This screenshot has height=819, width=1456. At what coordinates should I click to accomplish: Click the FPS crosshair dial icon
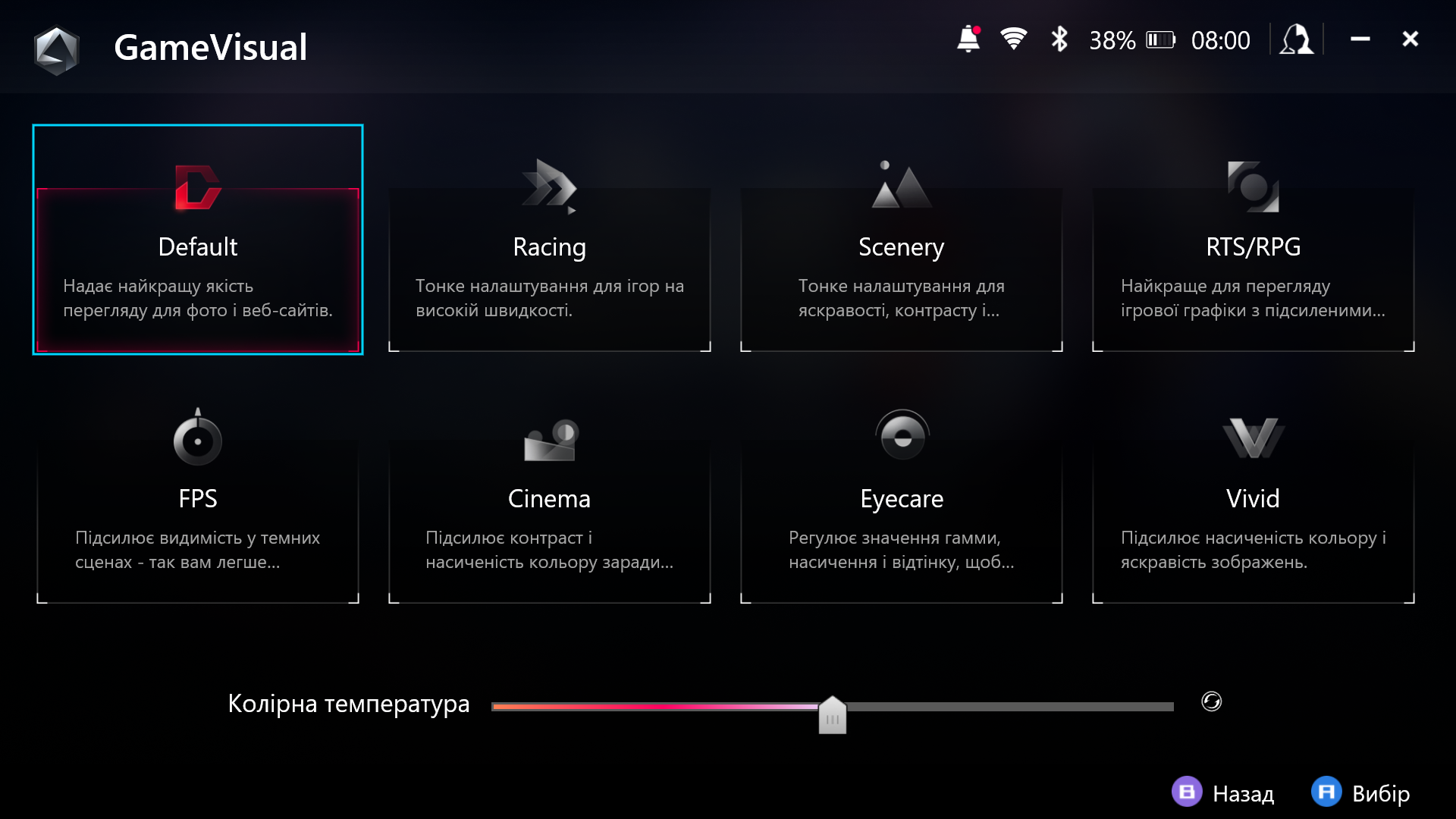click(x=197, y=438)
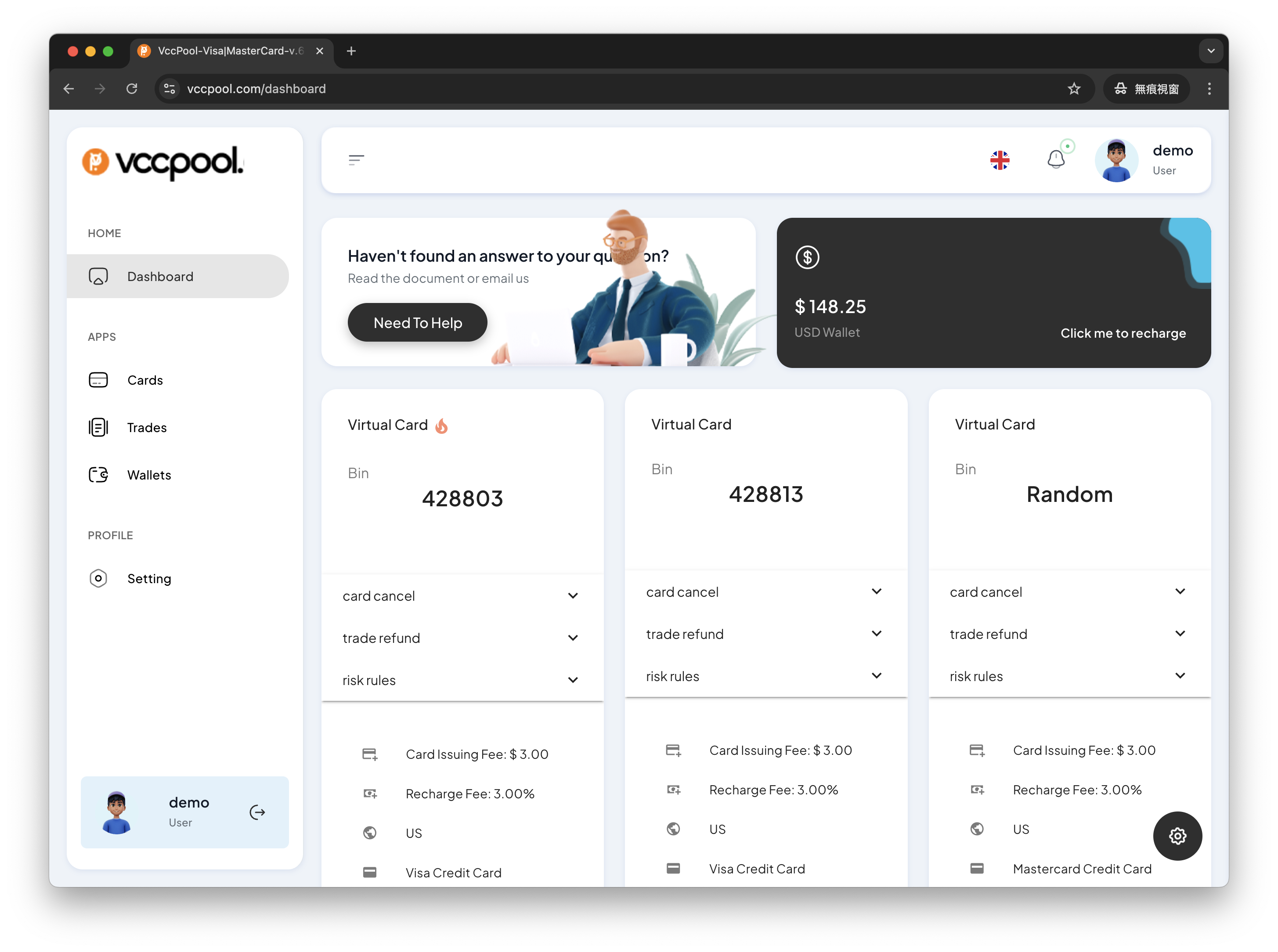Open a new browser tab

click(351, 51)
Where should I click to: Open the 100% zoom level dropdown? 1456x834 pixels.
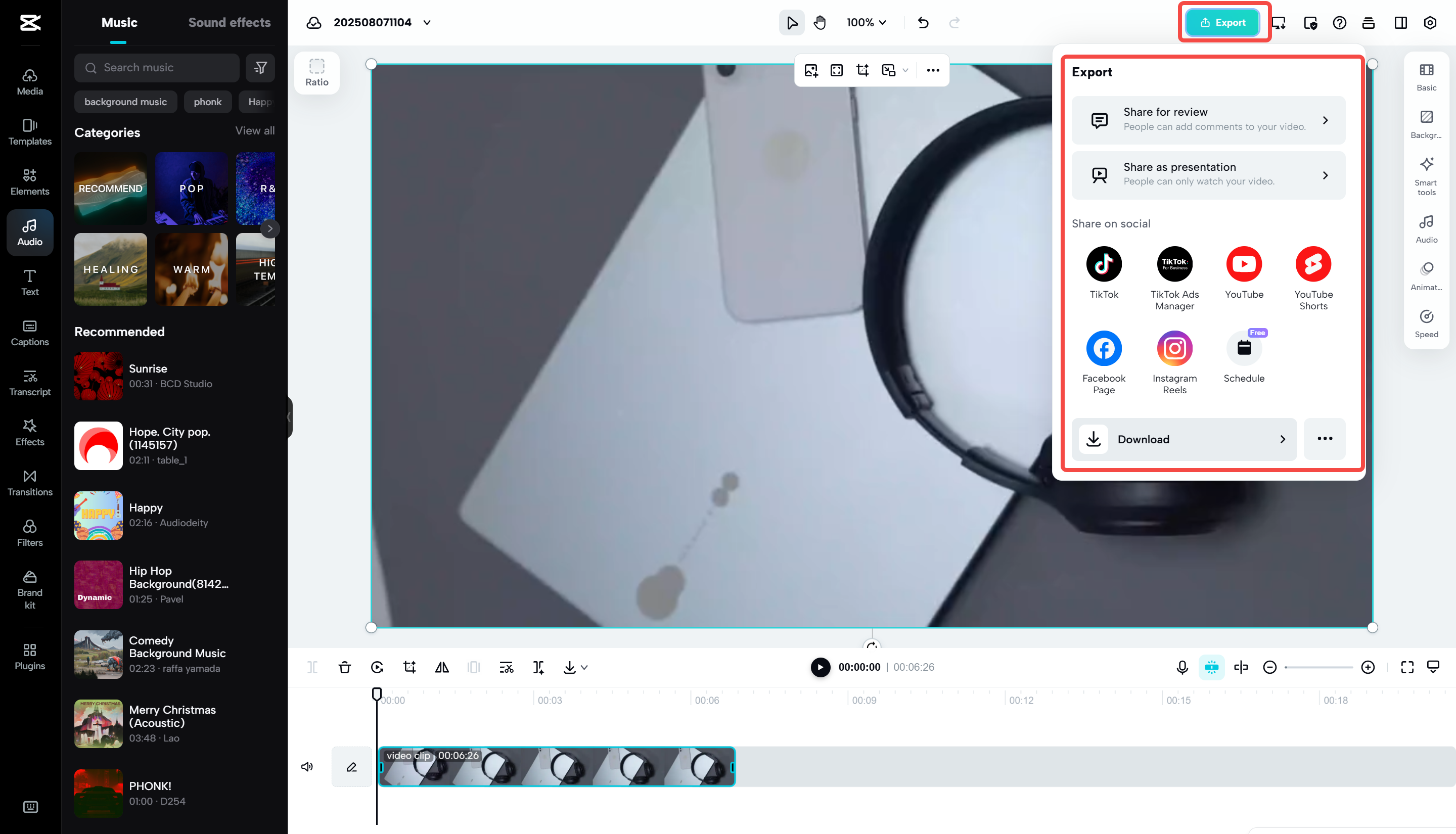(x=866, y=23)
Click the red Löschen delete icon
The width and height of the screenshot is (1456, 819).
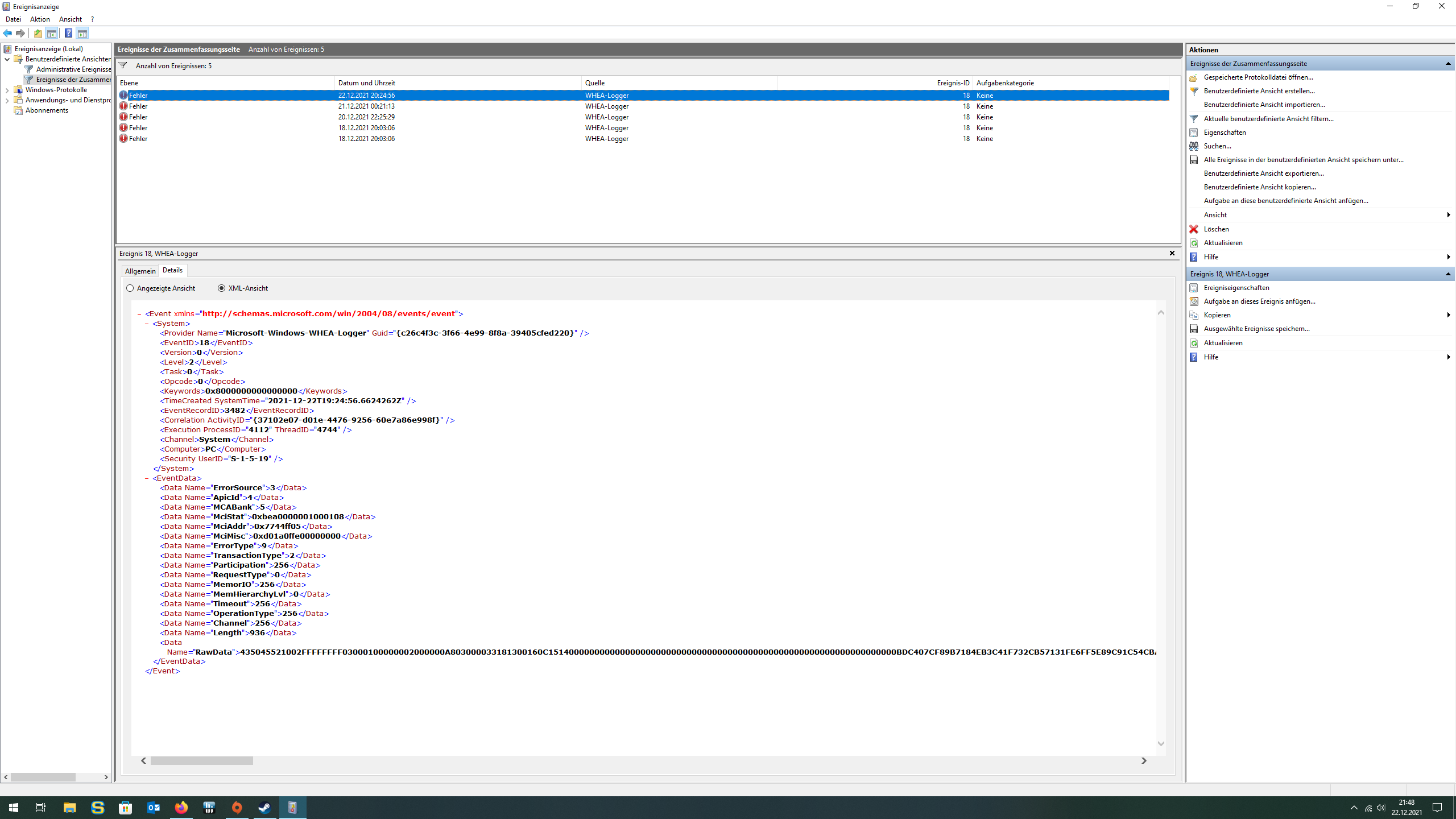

********

Work required:
Return each entry exactly as it stands above, apart from any images.

Result below:
This screenshot has height=819, width=1456. At what coordinates should I click to accomplish: Click the FPS crosshair dial icon
click(x=197, y=438)
Open a new browser tab

click(351, 51)
Where should I click to: Open the 100% zoom level dropdown? 1456x834 pixels.
(x=866, y=23)
Click the red Löschen delete icon
The width and height of the screenshot is (1456, 819).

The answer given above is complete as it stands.